What is Folding?
Studying how and why proteins misfold has been a major challenge for medical research scientists for decades, and Scheraga used some of the early forms of computational modelling of the process.
"I was among those who started the field," says Scheraga.
"We had limited computer time, and we could work with small chains. What is small? Five amino acids, and then we go up to ten and so on."
Scheraga now has his own supercomputer in his lab, featuring 800 CPUs, and his colleagues have now developed the code to calculate the total energy of a string of up to 1,000 amino acids. This is a lot of computer power, but it’s still not enough. He has to apply for additional CPU time at national computing centres in the USA and even in Germany.
The term ‘distributed computing’ is used because rather than running the project on a giant supercomputer at Stanford University, the simulations are divided into chunks known as work units (WUs), which are sent over the Internet to the PCs of people running the Folding@home software. This software uses your PC’s CPU(s) and GPU(s) to process the work.

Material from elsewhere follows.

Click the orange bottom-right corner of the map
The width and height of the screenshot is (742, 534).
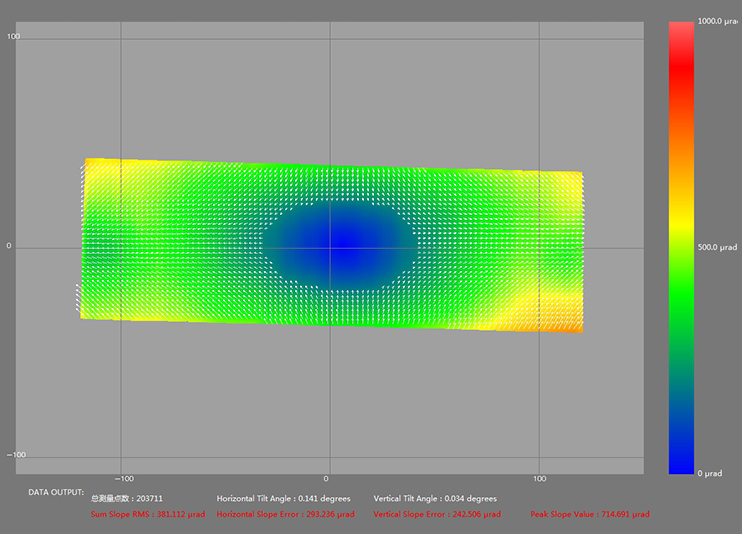click(x=570, y=325)
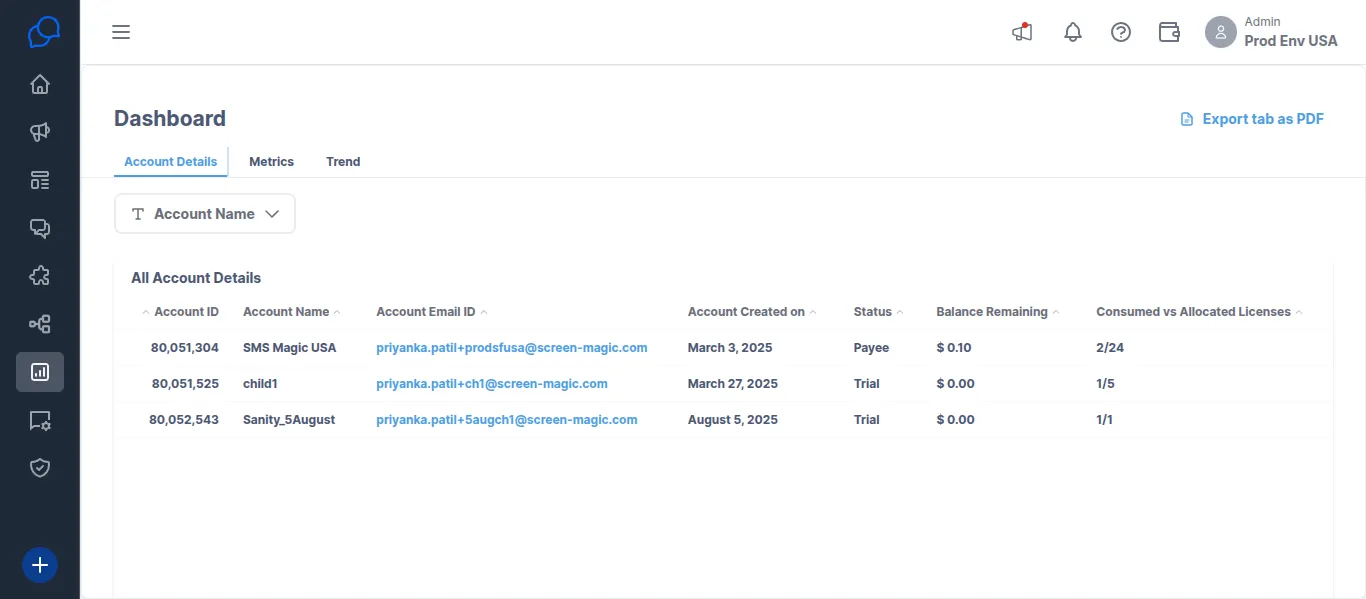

Once this is complete, the completed WUs are sent back to Stanford and in return, you’re credited with a number of points (an arbitrary scoring system), so you can check how much you have contributed to the project. Unlike a privately run research project of a pharmaceutical company, once Stanford has received enough processed WUs to complete a project, it publishes its findings on its website and medical journals.
Simulating protein folding demands a colossal amount of computer time, even on large-scale supercomputers. However, Scheraga points out that this is
"the problem that Vijay Pande has solved" with the Folding@home project. By using the spare clock cycles of CPUs and GPUs on Internet-connected computers all over the world, Folding@home now has a tremendous amount of processing power. It’s a concept that’s commonly known as distributed computing, and it’s perhaps most well known from SETI@home, which uses distributed computing power to look for aliens.
Scheraga doesn’t use Folding@home for his own work, but this is mainly because he likes to have control over the process.
"I just don’t know how my code will function on other computers," he says.
"I’ve collaborated with lots of people in my years in science, and I’ve always found that such collaborations don’t lead to results in a reasonable amount of time."
What’s in a work unit?
So what exactly comprises a Folding@home work unit? The work varies massively between work units, but your computer will usually only carry out a very small part of a folding process.
In fact, the founder and director of Stanford’s Folding@home project, Vijay Pande
(pictured, above), told us that a CPU client with a slower protein might only calculate
"one millionth of the process". When we talk about the speed of a protein, we’re simply talking about the time that a protein takes to fold.
Pande points out that proteins fold on a timescale measured in microseconds or milliseconds, and that a Folding@home work unit could represent
"somewhere between a nanosecond and a microsecond of overall dynamics". As such, Pande says that a work unit processed by the GPU client
"could get close to folding a whole process on a very fast protein".